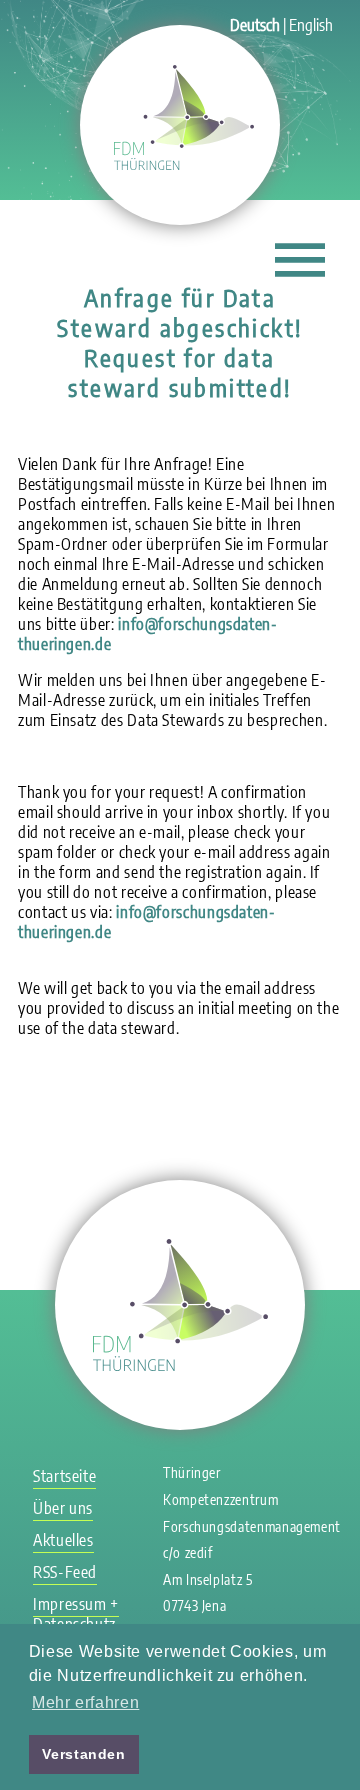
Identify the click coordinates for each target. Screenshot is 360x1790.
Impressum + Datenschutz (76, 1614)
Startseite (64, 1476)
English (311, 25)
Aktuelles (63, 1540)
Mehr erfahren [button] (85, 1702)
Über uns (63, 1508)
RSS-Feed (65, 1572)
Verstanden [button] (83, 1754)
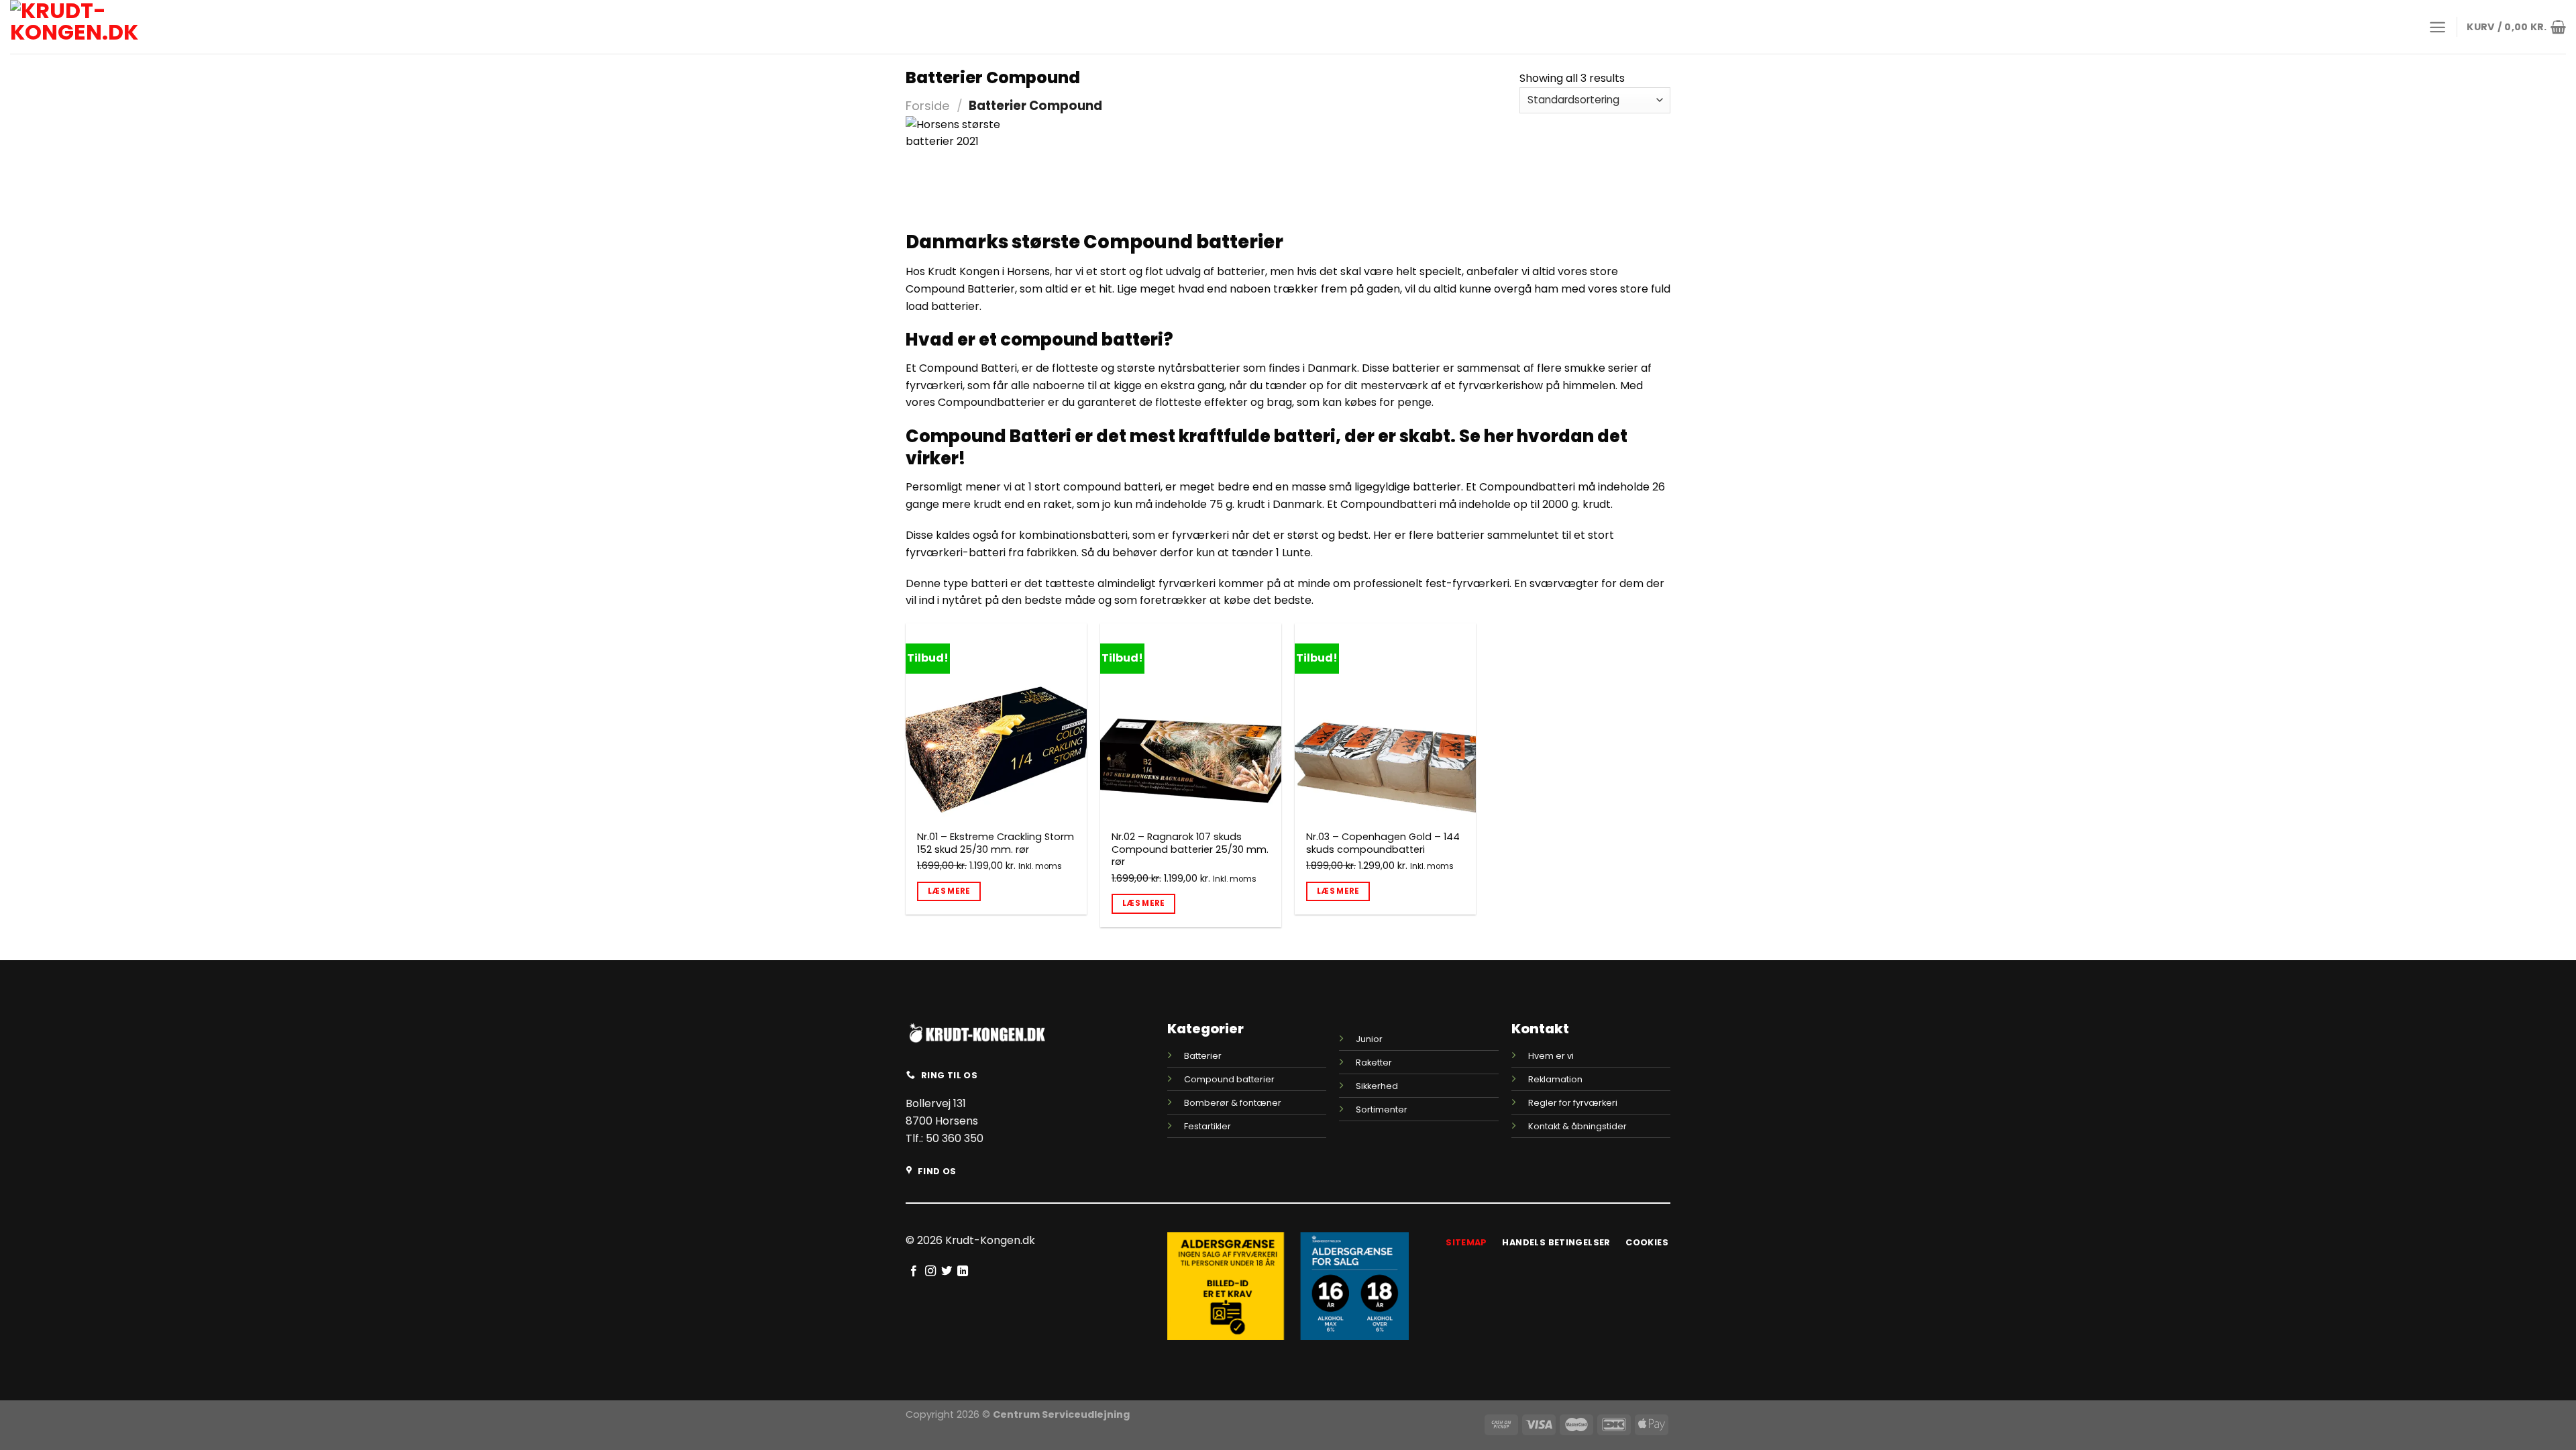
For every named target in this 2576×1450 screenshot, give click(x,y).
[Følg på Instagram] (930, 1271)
◆ ◆ ◆
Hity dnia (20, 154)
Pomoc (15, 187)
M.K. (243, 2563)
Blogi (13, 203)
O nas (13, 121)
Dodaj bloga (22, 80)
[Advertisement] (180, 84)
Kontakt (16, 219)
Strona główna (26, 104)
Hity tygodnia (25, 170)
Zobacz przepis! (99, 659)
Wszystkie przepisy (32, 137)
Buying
◆ ◆ ◆
Exercise aim:
Copy back exactly the lines above from the one containing "Über uns (63, 1508)" through the one containing "[Følg på Instagram] (930, 1271)", and leave every picture behind.

Solved problem:
Über uns (63, 1508)
RSS-Feed (65, 1572)
Verstanden [button] (83, 1754)
For every named target in this 2576×1450 screenshot, give click(x,y).
[Følg på Instagram] (930, 1271)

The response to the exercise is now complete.